Item-finding lines:

[Start]

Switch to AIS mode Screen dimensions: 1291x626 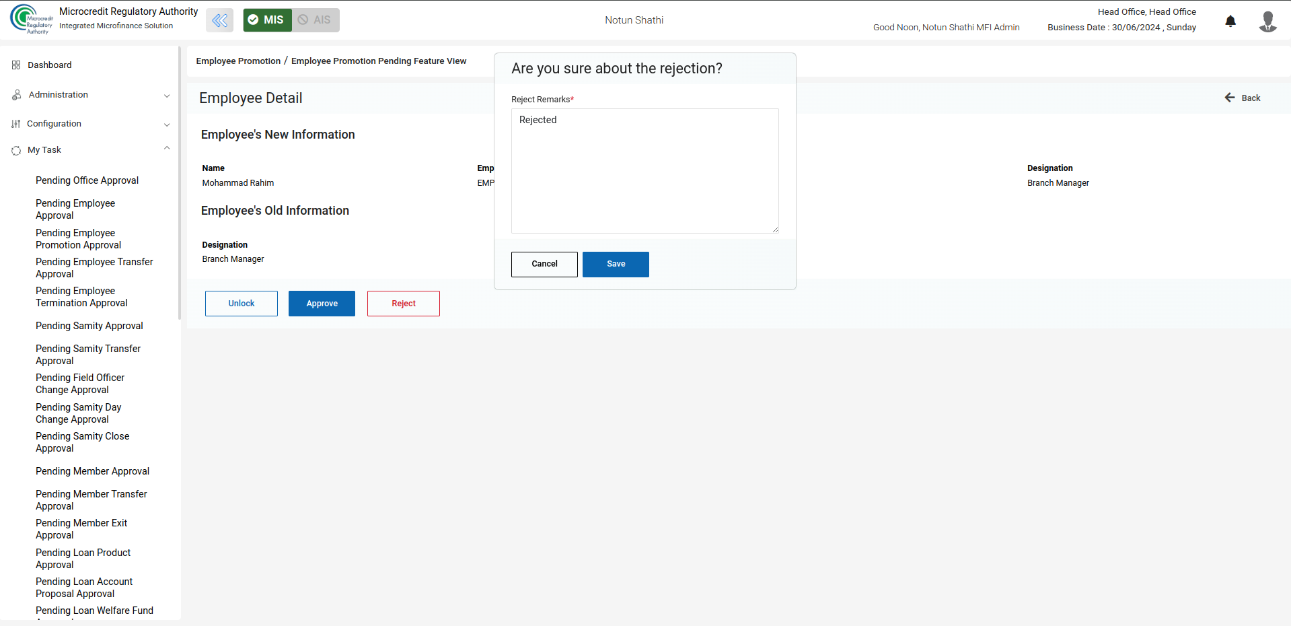tap(315, 20)
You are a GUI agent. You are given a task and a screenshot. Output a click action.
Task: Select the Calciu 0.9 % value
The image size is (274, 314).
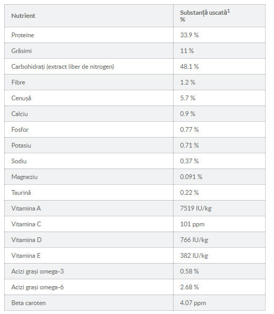click(188, 114)
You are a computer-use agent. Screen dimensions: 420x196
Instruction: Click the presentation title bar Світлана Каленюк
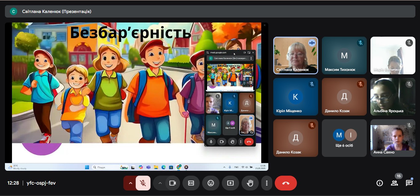pos(57,11)
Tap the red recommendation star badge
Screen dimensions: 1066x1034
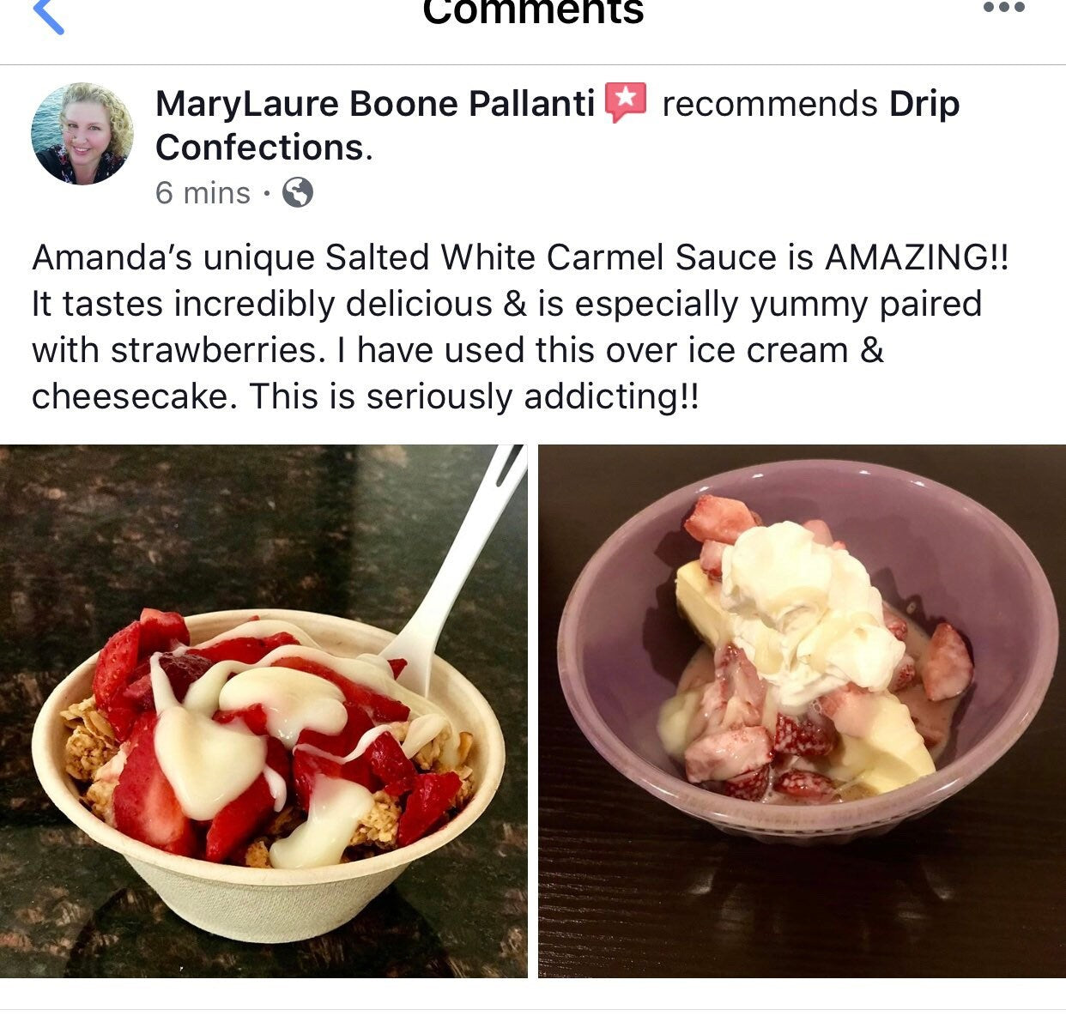point(626,102)
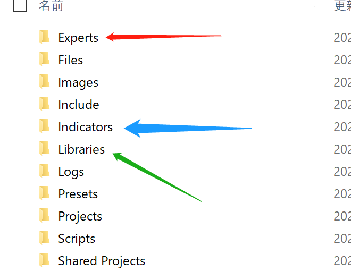Click the Logs folder icon
The height and width of the screenshot is (271, 351).
tap(44, 171)
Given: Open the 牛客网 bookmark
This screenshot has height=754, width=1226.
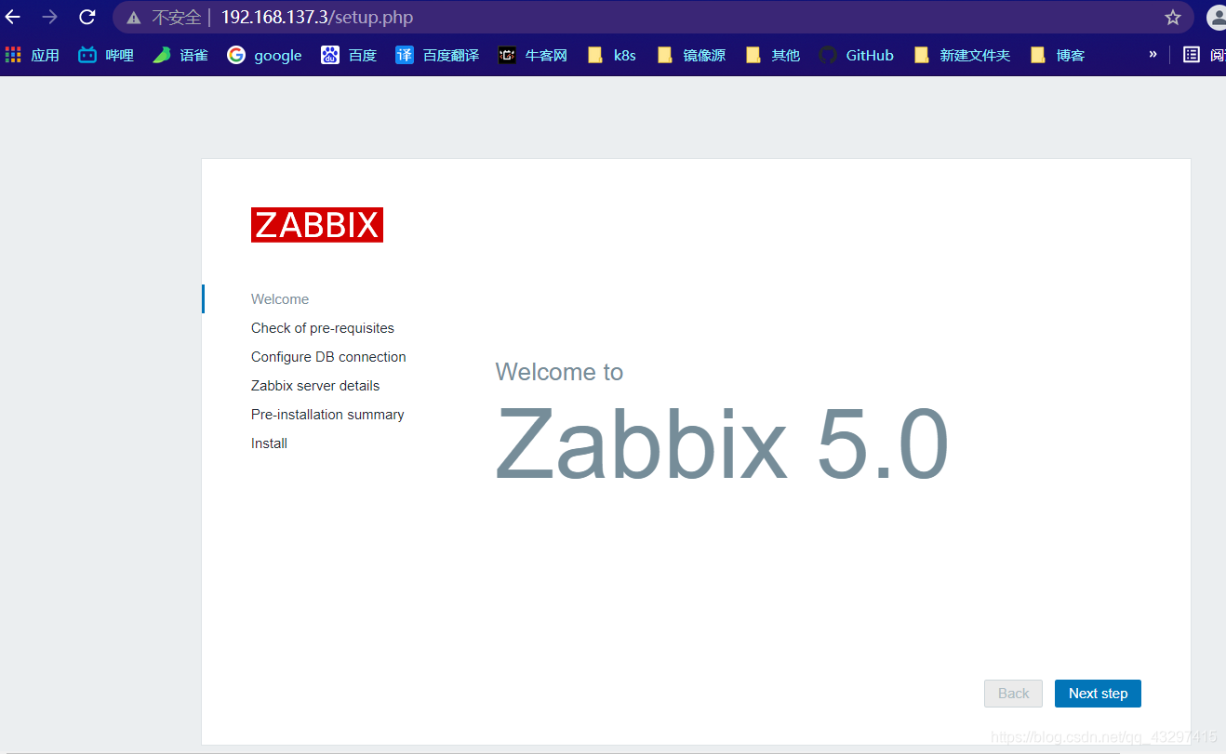Looking at the screenshot, I should click(531, 55).
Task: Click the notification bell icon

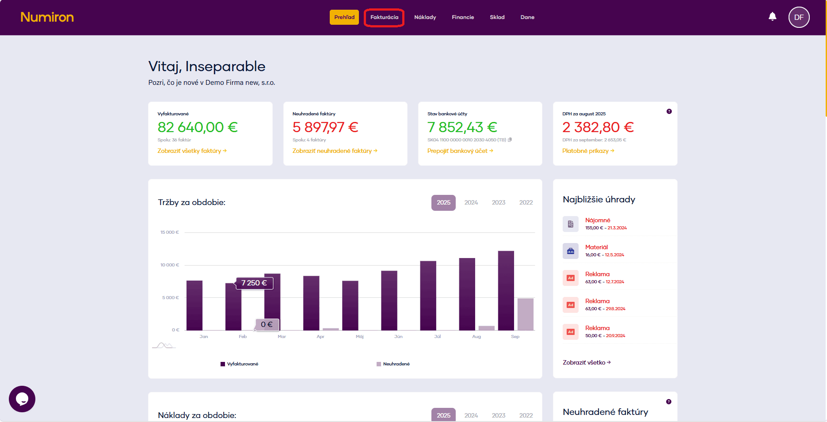Action: click(x=772, y=17)
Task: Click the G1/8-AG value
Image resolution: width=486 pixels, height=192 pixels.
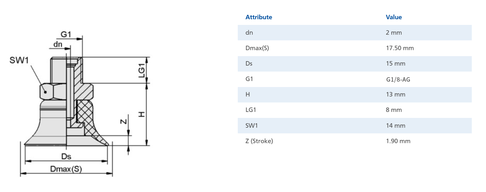Action: point(398,79)
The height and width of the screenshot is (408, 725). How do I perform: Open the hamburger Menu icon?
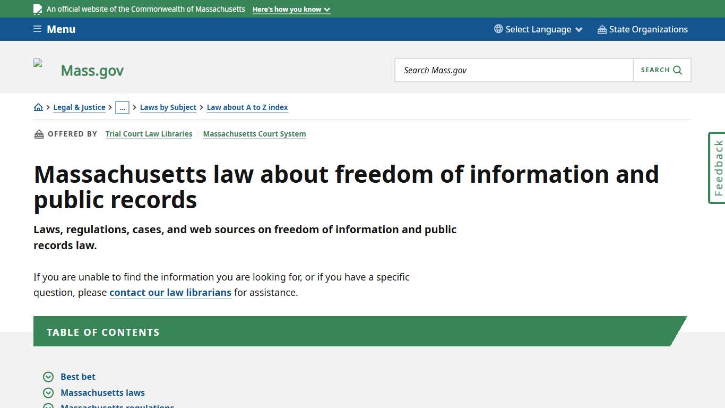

[End]

● EXERCISE INSTRUCTIONS:
Quote verbatim the stretch from the line containing "Task: Click the G1/8-AG value" through the final line above, omitting the pictures from your answer.

● OUTPUT BELOW:
Task: Click the G1/8-AG value
Image resolution: width=486 pixels, height=192 pixels.
Action: point(398,79)
The height and width of the screenshot is (408, 725). How do I perform: Open the hamburger Menu icon?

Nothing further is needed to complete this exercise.